На этом свете. Рассказы

Я оформляю акт сдачи-приёмки, потом мы выходим поболтать в коридор. Юрий Витальевич намекает, что не за горами уже и новый рассказик, а я в свою очередь пытаюсь как-то донести до него нехитрую мысль о том, что не можем же мы в самом деле печатать его ежемесячно. Получается у меня плохо, и тема грядущего рассказика по-прежнему висит в воздухе. Чтобы как-то соскочить с неё, я ссылаюсь на неотложную работу и начинаю пятиться к компьютеру.

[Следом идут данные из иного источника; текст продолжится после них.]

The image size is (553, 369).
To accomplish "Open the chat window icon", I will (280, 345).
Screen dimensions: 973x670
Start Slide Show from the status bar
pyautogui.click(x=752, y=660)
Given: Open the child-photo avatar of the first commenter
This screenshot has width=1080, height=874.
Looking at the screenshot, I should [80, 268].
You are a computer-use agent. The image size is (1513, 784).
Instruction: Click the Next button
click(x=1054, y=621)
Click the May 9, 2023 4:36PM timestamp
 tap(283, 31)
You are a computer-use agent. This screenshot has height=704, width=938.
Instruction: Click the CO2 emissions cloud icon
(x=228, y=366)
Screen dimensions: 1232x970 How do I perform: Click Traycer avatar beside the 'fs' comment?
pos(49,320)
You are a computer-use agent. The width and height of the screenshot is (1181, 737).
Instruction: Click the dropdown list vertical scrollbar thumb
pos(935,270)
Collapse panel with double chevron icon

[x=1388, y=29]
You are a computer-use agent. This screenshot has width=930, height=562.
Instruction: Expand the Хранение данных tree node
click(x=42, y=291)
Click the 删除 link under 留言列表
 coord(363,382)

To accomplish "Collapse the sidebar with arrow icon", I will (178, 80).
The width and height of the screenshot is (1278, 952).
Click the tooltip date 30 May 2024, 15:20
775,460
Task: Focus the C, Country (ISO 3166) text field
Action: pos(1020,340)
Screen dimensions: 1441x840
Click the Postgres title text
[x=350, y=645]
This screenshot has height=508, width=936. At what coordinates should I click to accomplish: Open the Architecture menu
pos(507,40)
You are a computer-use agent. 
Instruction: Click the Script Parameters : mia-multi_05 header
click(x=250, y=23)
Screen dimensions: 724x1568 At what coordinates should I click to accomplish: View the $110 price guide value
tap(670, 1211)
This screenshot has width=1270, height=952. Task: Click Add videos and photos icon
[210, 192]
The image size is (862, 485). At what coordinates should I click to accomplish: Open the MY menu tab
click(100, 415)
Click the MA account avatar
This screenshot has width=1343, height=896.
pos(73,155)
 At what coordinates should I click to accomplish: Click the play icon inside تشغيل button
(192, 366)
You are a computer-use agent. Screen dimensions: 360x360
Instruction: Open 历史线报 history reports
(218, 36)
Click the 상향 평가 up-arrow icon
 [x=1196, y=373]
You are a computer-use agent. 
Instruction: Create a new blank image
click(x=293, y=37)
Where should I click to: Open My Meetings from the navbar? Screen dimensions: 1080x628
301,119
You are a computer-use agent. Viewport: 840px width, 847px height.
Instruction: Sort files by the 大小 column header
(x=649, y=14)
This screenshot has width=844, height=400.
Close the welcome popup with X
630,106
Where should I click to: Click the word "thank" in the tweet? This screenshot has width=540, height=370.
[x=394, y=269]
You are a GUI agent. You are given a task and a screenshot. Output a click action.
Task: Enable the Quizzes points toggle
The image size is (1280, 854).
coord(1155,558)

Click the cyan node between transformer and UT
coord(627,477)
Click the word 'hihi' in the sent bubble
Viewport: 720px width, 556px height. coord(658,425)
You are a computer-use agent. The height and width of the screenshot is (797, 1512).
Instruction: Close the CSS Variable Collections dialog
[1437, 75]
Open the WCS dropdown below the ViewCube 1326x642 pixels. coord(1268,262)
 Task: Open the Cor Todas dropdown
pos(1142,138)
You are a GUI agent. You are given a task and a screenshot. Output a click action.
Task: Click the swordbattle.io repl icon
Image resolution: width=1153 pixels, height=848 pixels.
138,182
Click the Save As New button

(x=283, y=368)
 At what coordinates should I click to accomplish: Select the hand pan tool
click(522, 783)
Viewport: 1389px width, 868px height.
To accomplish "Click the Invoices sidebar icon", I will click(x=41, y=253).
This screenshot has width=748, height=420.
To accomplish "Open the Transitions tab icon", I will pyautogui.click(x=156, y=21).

– Идите, идите, – машет руками ЮВ, – а я покамест съезжу на второй этаж.

– А зачем же вам на второй этаж? – оборачиваюсь я на ходу.

– А у меня, знаете ли, там ещё встреча.

– Это с кем же?

– А с Максимом Семеляком, – отвечает мне пастух шатунов и с плохо скрываемой радостью следит за моей реакцией.

– Ну что ж, – говорю, – передавайте ему привет, что ли.

– А, непременно передам, непременно, – подмигивает Мамлеев и скрывается в лифте, а я немедленно чувствую себя персонажем его же рассказика.


Поздний Мамлеев воспринимался как носитель не столько потустороннего ужаса, сколько потустороннего же хохотка и мягкого, почти увеселительного морока. Как сказано в одном из поздних рассказов, «Выпьем за то, чтобы наше веселье раздулось до величины Вселенной, – произнёс вдруг Матёров, – пусть даже мы лопнем, лишь бы веселье осталось! В этом секрет!»